Copy out the entries below exactly as they stand, but only from the line containing "Tech support (31, 2315)" through the line containing "[Email] (35, 753)".

===== INPUT DATA =====

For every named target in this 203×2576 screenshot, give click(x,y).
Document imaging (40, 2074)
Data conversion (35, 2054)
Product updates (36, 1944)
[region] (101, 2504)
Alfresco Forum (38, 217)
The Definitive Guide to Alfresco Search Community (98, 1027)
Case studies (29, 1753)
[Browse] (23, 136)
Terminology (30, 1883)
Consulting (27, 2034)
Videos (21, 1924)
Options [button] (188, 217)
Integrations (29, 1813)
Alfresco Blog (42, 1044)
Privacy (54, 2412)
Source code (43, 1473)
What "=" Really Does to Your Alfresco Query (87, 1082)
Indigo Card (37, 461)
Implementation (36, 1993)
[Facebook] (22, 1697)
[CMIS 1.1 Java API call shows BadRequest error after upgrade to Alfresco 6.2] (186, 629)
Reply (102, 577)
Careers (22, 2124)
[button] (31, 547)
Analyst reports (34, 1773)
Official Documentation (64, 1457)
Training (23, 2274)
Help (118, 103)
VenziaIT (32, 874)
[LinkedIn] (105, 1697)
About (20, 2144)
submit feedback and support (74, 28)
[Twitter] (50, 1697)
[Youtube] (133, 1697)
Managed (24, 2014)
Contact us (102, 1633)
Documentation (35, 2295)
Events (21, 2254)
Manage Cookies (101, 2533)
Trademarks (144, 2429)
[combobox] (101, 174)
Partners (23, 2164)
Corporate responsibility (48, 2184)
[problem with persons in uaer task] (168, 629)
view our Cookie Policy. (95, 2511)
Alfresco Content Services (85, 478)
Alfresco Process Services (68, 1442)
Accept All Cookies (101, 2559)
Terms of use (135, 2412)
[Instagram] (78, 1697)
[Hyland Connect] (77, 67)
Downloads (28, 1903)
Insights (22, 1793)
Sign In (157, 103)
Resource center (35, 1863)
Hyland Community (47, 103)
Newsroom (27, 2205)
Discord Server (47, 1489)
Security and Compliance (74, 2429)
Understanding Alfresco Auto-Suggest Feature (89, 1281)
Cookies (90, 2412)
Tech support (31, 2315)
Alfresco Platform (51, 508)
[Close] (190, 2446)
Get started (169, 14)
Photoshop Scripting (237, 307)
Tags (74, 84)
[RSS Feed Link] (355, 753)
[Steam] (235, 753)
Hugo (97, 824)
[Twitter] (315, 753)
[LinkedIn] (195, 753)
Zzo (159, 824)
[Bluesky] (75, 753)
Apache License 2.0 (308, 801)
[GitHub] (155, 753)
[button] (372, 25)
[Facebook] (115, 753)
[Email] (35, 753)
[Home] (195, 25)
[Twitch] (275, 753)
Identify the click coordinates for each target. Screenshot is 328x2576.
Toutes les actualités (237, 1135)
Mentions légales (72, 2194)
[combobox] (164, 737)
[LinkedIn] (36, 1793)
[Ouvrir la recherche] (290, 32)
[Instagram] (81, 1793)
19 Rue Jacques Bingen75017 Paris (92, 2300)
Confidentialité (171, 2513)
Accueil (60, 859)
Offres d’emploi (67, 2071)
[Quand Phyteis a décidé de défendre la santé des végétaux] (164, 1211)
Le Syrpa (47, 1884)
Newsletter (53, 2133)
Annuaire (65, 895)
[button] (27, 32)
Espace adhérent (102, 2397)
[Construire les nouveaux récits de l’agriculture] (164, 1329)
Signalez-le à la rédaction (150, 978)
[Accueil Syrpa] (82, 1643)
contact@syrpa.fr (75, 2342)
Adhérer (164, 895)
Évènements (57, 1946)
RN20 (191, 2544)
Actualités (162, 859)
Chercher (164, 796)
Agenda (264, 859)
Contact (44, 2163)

=====
===== INPUT DATA =====

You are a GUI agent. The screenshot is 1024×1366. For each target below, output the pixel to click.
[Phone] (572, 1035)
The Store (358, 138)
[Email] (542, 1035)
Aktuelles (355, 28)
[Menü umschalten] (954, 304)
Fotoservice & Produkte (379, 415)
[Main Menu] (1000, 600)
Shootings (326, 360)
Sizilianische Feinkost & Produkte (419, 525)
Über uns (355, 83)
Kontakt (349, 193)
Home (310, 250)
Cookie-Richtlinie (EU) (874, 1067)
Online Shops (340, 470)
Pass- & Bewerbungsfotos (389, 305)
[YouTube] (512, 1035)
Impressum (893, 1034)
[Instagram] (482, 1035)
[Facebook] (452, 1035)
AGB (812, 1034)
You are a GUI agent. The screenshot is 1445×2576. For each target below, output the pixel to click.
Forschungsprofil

=====
===== INPUT DATA =====

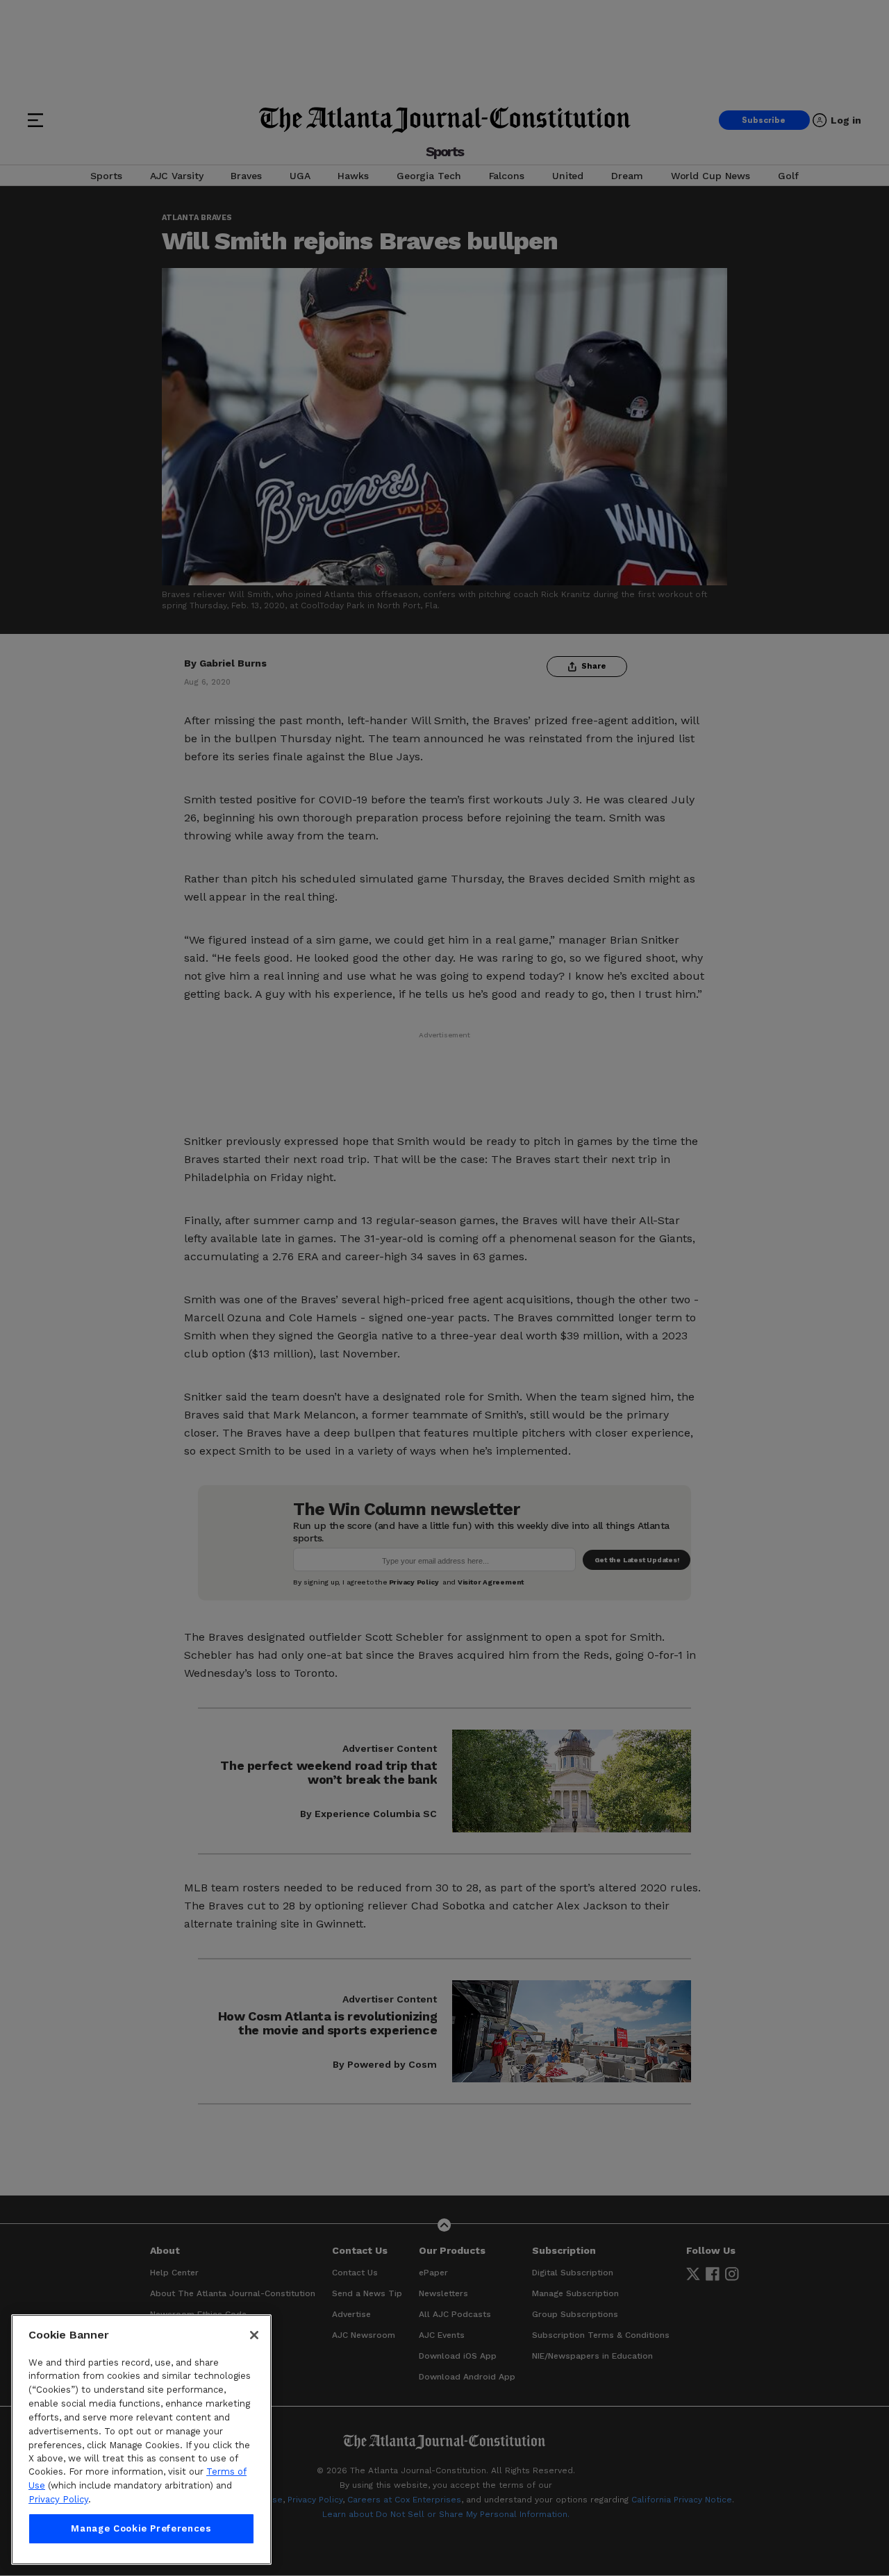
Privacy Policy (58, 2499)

=====

ANSWER TO THE PROBLEM -
Tech support (31, 2315)
Alfresco Platform (51, 508)
[Close] (190, 2446)
Get started (169, 14)
Photoshop Scripting (237, 307)
Tags (74, 84)
[RSS Feed Link] (355, 753)
[Steam] (235, 753)
Hugo (97, 824)
[Twitter] (315, 753)
[LinkedIn] (195, 753)
Zzo (159, 824)
[Bluesky] (75, 753)
Apache License 2.0 (308, 801)
[GitHub] (155, 753)
[button] (372, 25)
[Facebook] (115, 753)
[Email] (35, 753)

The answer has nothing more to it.